Amazon Web Services (AWS) is gearing up for a significant expansion phase, with growth expected to pick up steam as infrastructure bottlenecks ease and Anthropic's massive data centers go live.
For months, investors have been worried that AWS was losing ground to Microsoft and Google. But the real story turns out to be quite different. AWS's slower growth wasn't about losing customers - it was about supply-side constraints, particularly around power and compute capacity. With fresh infrastructure about to come online, AWS could be heading into a much stronger growth period than most people expect.
Growth Trends and What's Ahead
As trader Shay Boloor recently pointed out, AWS's slowdown was driven by supply-side constraints rather than weakening demand.

Looking at the year-over-year growth numbers tells an interesting story:
- 2023–2024: Growth climbed from 12% in September 2023 to 19% by mid-2024, but then hit a ceiling
- Early 2025: Growth dipped slightly to 17% - not because demand was falling off, but because AWS simply didn't have enough capacity to meet it
- Late 2025: When Anthropic's first gigawatt-scale cluster becomes operational in September, growth should stabilize around 18.5% before jumping to 21.2% by December
- 2026 Surge: Projections show growth hitting 23.8% in March and peaking at 25.3% by June when the second massive cluster launches
Why the Rebound Makes Sense
There are three big reasons AWS is positioned for stronger growth. AI workloads are exploding, and Anthropic is driving massive demand for AWS compute power. The new gigawatt-scale infrastructure removes the supply constraints that have been holding things back. And AWS still dominates enterprise and developer workloads, with partnerships that keep customers locked in.

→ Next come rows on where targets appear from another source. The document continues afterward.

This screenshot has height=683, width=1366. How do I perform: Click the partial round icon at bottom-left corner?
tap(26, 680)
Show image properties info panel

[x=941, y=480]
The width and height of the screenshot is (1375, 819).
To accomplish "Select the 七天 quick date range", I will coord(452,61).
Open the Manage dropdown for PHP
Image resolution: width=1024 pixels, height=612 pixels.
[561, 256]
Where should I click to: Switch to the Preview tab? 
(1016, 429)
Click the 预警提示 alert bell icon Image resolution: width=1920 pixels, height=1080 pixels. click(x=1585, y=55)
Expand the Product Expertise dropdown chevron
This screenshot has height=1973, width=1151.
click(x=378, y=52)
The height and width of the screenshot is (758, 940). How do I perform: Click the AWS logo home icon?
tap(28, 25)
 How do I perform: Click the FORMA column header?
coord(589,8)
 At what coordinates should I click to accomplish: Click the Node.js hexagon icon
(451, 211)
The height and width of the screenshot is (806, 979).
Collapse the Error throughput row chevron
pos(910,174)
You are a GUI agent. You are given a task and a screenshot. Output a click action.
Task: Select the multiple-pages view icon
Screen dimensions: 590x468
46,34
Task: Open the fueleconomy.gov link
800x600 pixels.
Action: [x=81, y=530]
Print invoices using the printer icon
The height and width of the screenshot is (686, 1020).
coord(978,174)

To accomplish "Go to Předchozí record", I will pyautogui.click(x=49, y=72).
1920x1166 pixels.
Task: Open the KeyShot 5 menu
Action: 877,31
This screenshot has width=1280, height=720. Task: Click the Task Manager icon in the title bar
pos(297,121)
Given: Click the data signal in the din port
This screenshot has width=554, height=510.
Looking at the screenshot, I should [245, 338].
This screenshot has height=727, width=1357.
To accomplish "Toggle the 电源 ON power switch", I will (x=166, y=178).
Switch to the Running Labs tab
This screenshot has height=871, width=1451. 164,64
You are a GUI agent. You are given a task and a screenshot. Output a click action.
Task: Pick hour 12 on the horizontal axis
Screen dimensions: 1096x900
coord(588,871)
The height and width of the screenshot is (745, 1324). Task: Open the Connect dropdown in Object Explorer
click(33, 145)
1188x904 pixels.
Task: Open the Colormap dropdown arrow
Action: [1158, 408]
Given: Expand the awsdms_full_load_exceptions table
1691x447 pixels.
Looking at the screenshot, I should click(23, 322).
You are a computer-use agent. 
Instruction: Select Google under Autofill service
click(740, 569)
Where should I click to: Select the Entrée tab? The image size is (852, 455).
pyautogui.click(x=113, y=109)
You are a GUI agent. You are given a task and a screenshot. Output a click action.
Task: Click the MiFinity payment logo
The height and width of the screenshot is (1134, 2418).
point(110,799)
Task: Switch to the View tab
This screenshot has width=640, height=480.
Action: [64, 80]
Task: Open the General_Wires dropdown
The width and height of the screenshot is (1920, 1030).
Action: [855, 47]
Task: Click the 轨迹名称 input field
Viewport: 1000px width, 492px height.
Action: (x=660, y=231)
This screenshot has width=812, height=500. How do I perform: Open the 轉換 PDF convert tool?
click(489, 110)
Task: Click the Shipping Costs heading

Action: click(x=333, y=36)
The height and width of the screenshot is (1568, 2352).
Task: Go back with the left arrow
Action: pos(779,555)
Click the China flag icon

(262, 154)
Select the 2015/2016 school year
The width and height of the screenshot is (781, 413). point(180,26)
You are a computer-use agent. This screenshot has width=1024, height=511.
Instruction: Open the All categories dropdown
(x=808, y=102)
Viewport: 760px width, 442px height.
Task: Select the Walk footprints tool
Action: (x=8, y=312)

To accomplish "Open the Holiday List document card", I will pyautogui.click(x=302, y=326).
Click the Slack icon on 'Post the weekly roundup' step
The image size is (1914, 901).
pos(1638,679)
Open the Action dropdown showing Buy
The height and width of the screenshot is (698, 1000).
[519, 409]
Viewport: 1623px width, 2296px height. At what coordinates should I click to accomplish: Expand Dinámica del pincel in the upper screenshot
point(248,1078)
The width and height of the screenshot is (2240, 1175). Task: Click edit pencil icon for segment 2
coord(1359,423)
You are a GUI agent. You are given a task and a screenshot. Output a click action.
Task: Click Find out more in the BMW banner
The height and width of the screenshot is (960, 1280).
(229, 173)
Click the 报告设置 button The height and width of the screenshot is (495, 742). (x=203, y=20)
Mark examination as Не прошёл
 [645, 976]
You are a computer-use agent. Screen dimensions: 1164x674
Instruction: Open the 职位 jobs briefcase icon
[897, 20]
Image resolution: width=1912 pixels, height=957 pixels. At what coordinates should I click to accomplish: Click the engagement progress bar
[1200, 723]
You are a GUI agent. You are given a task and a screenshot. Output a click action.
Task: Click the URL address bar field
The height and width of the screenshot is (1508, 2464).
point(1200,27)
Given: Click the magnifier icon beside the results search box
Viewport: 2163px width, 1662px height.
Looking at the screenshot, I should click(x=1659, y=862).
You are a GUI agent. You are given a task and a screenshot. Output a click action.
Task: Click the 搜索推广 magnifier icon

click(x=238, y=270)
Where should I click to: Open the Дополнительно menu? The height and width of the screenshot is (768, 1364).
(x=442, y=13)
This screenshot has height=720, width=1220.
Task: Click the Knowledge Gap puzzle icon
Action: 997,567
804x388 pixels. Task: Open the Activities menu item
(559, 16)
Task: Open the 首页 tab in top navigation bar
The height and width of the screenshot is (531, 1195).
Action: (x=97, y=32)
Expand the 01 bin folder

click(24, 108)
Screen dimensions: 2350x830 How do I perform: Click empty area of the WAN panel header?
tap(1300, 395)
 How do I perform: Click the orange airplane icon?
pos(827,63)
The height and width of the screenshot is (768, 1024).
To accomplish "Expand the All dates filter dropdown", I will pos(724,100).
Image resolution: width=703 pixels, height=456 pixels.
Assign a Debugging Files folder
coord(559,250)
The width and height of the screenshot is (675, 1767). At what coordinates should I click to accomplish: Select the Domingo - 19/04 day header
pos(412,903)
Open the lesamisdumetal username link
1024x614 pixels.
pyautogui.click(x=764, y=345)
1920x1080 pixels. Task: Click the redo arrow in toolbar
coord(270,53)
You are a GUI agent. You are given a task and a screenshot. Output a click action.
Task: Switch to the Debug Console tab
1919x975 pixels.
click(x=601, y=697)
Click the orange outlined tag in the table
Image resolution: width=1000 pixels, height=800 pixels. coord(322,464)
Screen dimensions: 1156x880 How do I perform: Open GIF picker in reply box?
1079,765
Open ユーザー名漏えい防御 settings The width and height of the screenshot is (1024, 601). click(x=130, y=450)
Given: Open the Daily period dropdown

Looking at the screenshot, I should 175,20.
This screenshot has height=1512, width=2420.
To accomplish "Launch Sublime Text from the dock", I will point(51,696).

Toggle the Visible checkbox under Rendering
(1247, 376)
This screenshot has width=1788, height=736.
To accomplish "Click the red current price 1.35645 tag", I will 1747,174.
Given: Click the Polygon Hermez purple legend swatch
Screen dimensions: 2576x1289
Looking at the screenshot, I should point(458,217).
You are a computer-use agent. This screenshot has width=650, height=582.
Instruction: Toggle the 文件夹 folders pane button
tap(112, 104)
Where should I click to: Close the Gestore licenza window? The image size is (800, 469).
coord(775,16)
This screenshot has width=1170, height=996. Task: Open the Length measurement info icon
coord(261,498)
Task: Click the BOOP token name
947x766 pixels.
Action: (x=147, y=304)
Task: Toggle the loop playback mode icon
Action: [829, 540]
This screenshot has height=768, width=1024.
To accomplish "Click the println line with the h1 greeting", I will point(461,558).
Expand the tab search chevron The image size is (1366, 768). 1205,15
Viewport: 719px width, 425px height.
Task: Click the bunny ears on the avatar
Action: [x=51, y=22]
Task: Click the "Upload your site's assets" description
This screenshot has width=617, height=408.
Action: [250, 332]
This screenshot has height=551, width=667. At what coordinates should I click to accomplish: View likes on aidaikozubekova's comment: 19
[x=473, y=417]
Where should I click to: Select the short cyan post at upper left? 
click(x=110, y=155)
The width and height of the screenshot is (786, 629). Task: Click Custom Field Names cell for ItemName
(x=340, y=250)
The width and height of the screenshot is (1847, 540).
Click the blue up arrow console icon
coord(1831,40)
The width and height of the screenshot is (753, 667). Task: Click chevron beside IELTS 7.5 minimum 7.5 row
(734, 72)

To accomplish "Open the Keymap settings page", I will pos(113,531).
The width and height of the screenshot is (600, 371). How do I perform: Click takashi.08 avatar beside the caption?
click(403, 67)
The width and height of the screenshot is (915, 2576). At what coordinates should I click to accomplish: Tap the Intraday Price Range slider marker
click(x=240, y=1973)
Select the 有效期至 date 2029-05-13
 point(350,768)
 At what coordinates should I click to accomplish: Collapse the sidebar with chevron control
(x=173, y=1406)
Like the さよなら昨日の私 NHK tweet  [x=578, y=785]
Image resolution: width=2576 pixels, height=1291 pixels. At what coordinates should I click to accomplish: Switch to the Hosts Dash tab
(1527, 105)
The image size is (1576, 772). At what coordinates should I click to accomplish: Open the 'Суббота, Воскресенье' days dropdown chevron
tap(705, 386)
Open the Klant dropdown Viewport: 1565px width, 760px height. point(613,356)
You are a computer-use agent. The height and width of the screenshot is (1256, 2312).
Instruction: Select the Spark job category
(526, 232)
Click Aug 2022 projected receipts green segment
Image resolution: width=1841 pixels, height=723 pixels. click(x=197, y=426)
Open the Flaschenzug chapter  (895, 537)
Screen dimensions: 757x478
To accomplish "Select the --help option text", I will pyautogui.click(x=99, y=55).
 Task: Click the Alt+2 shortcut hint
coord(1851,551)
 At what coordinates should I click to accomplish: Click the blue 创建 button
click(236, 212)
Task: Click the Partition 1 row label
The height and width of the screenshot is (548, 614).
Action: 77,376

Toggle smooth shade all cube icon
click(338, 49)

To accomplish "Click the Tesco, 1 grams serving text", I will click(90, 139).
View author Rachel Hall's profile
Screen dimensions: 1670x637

What This Means for Investors
AWS's growth comeback has real implications for Amazon. Cloud is the company's most profitable division, so accelerating revenue here flows straight to the bottom line. Rapid scaling also helps AWS defend its turf against Azure and Google Cloud. Perhaps most importantly, a visible growth rebound could shift market sentiment on Amazon's stock, reinforcing its position as a cloud and AI infrastructure leader.